“Amo l’Italia, mi piace vivere qui. In Italia ho vissuto la maggior parte della mia vita: qui ho studiato, qui ho i miei amici. In Albania ci torno, certo, ma come turista”. Ermir Lushnjari è arrivato in Italia su una nave nel marzo del 1999, quando aveva 15 anni. “L’Albania era nel caos dopo il crollo finanziario, e così la mia famiglia, come altre, ha deciso di lasciare il Paese”. Oggi questo ragazzone nato a Fier, a cento chilometri a sud di Tirana, ha 35 anni: quando era bambino aiutava suo zio nel mercato domenicale, quando è arrivato in Italia ha lavorato per undici anni come falegname, studiando sui libri nel tempo libero, concludendo prima le superiori, poi l’università. Si è laureato in giurisprudenza, lavora in uno studio legale di Verbania e ha appena lanciato Caj Mali, l’app per “aiutare i migranti come me”. Il nome si riferisce al tè di montagna che Ermir beveva in Albania, curativo ed efficace, e il programma permette a chi è alle prese con procedure legali di capire cosa fare con un linguaggio lontano dalla burocrazia.

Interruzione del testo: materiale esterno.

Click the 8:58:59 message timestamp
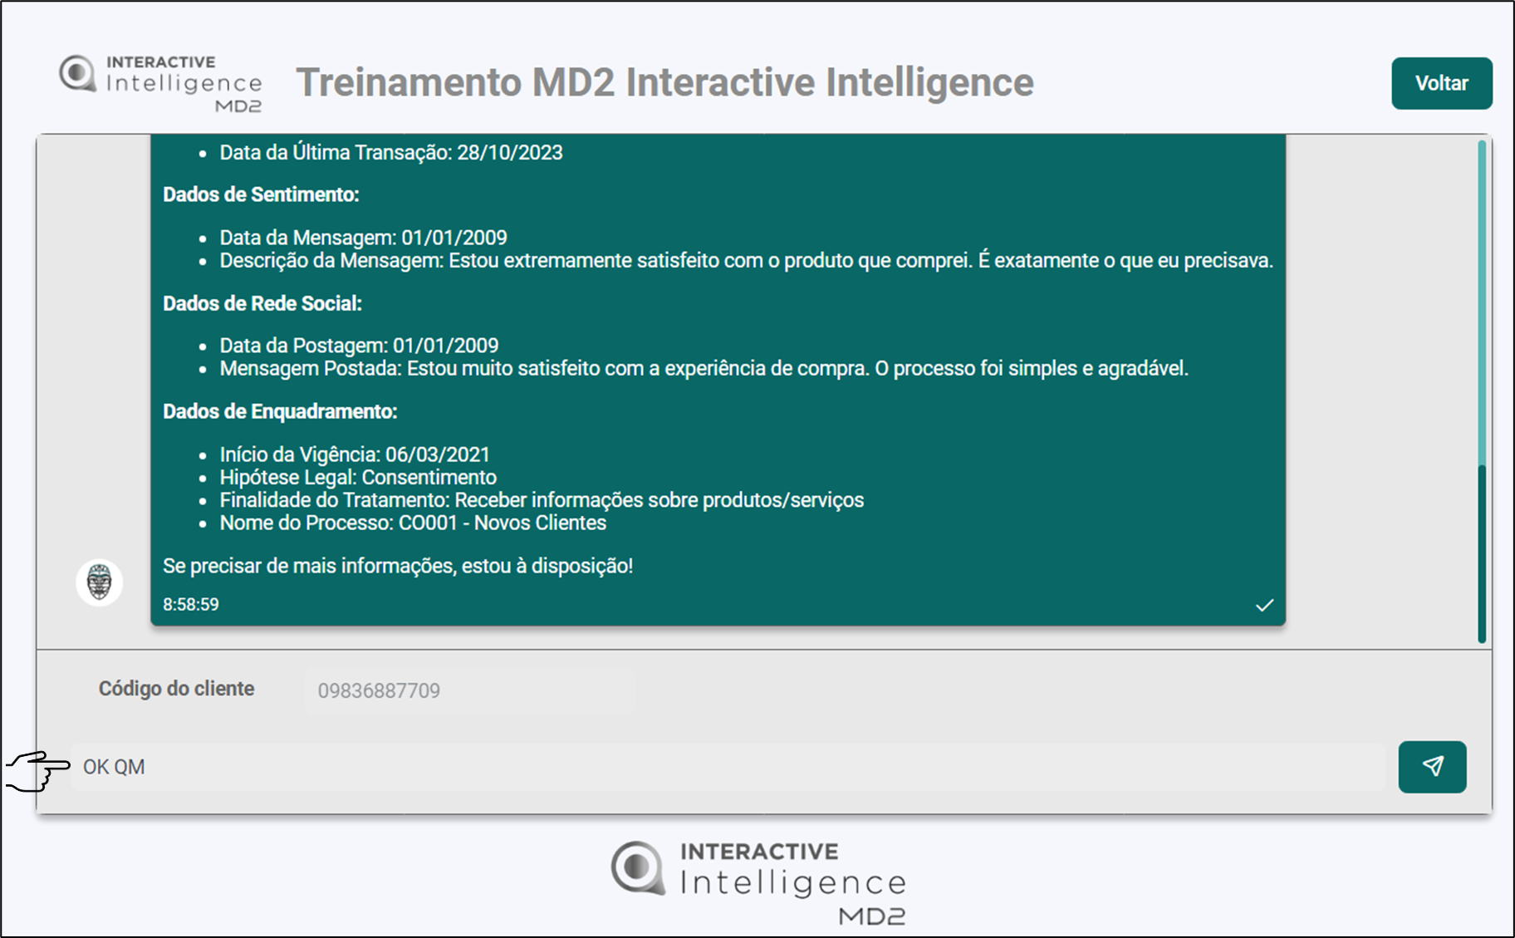Image resolution: width=1515 pixels, height=938 pixels. 191,605
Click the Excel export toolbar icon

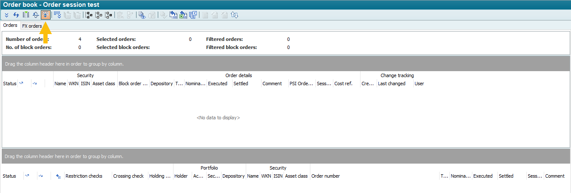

In Italia Ermir ci è arrivato a 15 anni a bordo di una nave, da irregolare: “Di fatto molti miei connazionali erano obbligati a vivere da clandestini aspettando la sanatoria di turno – racconta –. Sarebbe stato tutto più semplice se ci fossero stati dei visti di lavoro: nessuno avrebbe rischiato la vita in mare con mezzi di fortuna, peraltro alimentando la criminalità”. Quando Ermir è sbarcato ha finalmente ritrovato la sua famiglia: “Non vedevo i miei genitori da sei mesi. Con mio fratello, invece, non ci vedevamo da più di due anni”.

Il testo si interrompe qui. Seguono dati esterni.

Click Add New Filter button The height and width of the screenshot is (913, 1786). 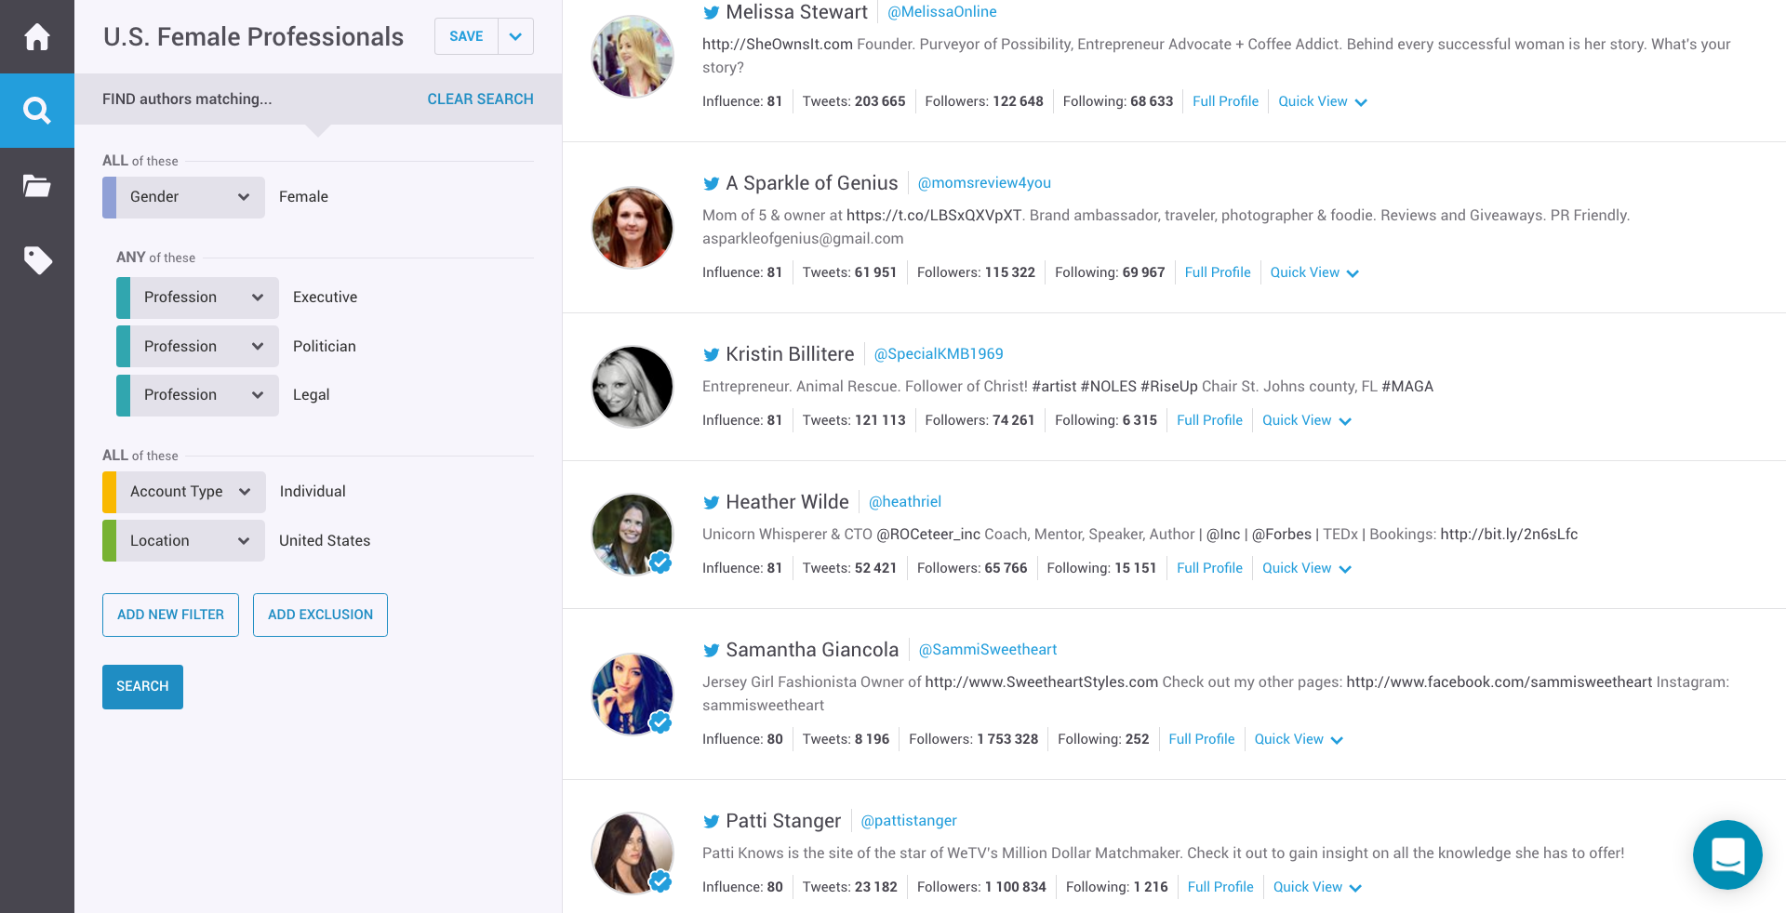click(170, 615)
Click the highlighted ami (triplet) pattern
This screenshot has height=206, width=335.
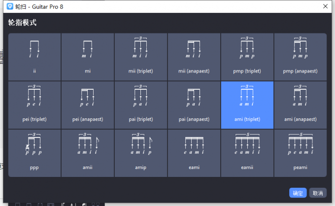(x=247, y=105)
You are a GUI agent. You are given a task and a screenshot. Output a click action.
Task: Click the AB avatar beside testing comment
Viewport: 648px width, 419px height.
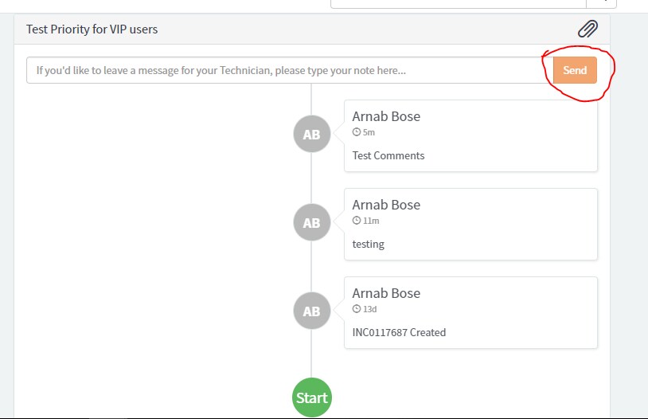pos(311,222)
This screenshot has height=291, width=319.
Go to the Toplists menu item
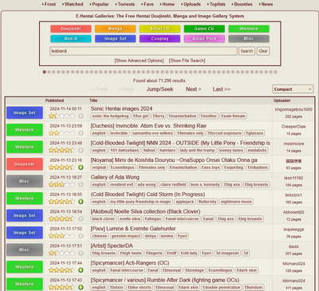tap(218, 4)
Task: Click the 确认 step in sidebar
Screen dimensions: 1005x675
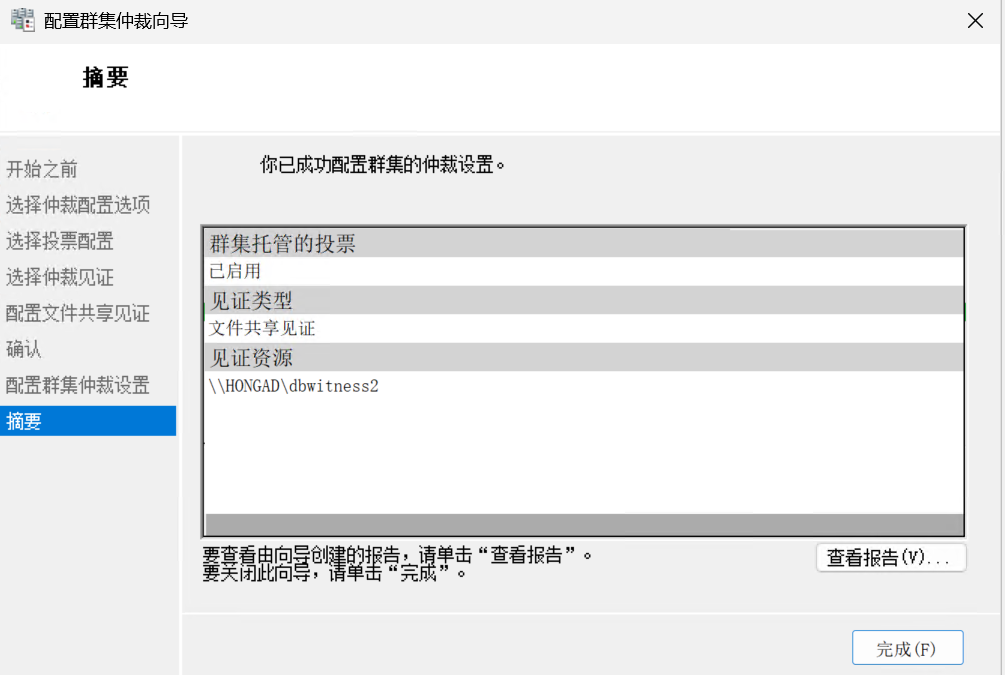Action: click(x=24, y=349)
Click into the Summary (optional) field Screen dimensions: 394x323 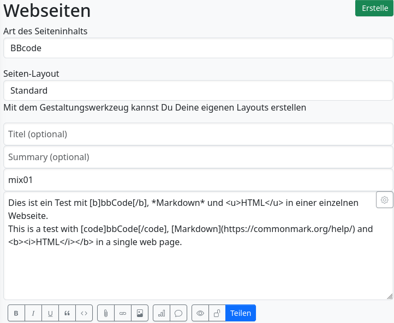198,157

Molti miei connazionali erano obbligati a vivere da clandestini aspettando la sanatoria di turno

Per Ermir Italia e Albania sono come “due cugini che non si frequentano e non si parlano tra loro”. La difficoltà più grande in questi anni è stata proprio il rapporto con la burocrazia. “L’Italia intesa come Stato è complicata: anche solo poter entrare legalmente o chiedere un visto era quasi impossibile per me e per i miei connazionali”. La burocrazia, anzi, rende le cose difficili “persino per un italiano – sorride Ermir –. Con norme semplici e chiare si potevano e si potrebbero evitare molte tragedie in mare”. Come quella del 28 marzo 1997 nel canale di Otranto, che “non riesco a togliermi dalla testa”. Col tempo Ermir ha conosciuto tanti italiani, diventati poi amici, che lo hanno aiutato. “Da quando sono venuto ho sempre lavorato a tempo pieno e ho studiato contemporaneamente”, racconta.

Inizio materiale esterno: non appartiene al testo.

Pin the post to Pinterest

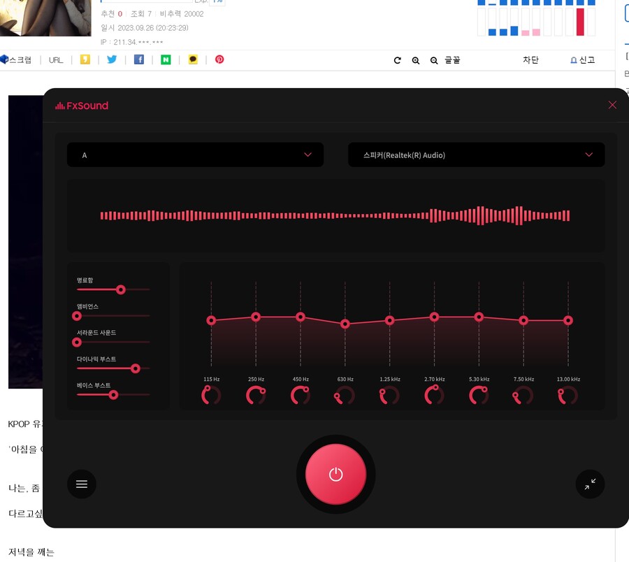click(x=219, y=59)
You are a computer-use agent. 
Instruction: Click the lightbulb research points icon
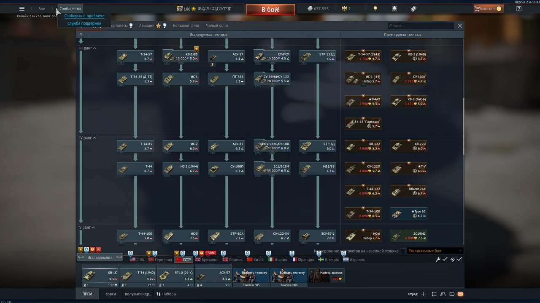(375, 9)
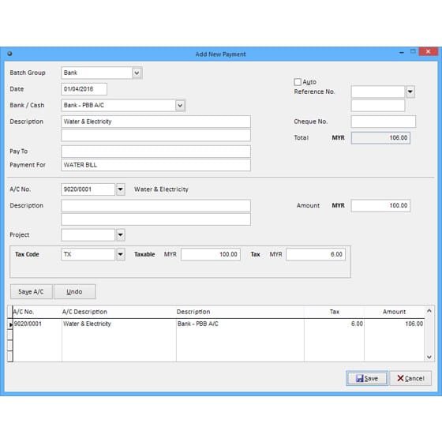Click the system menu icon in title bar
The image size is (442, 442).
tap(9, 54)
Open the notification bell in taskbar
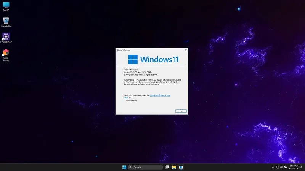The height and width of the screenshot is (171, 305). 301,167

In vent’anni anni trascorsi in Italia Ermir non si è mai sentito denigrato in quanto straniero. “Denigrato no, ma ho sentito spesso diffidenza nei miei confronti. Forse perché l’Albania è un Paese di cui, ancora oggi, si parla poco”. E Ermir ha le idee chiare su cosa dovrebbe puntare oggi l’Italia: l’integrazione. “Col calo demografico e i tanti laureati che emigrano il Paese ha bisogno di riorganizzarsi e fare politiche di crescita, sviluppo sociale, istruzione competitiva. Ci sono tutte le risorse per riprendersi economicamente e gli immigranti possono essere d’aiuto. I primi a beneficiarne saranno gli stessi italiani“.

Uno straniero, a prescindere o meno dalla cittadinanza, è integrato se rispetta e ama il Paese che lo accoglie

Il futuro? Forse in Albania, un giorno. “In Italia ho ricevuto una buona preparazione negli studi, ma purtroppo oggi non ci sono tante possibilità di lavoro”. E poi Tirana non è così lontana: “Tra noi organizziamo spesso feste con musica e cucina tradizionale. E ovviamente invitiamo anche i nostri amici italiani”. Su un punto Ermir è chiaro: “Sono dell’idea che per diventare italiano non basti avere il passaporto. Bisogna invece rispettare e condividere la cultura e la storia d’Italia. Uno straniero, a prescindere o meno dalla cittadinanza, è integrato se rispetta e ama il Paese che lo accoglie”. Per lui il giorno più bello degli ultimi vent’anni è quando ha preso la cittadinanza italiana: “C’erano tutti, i miei parenti, i miei amici, i miei nuovi colleghi. Ma io mi sentivo italiano già da prima”.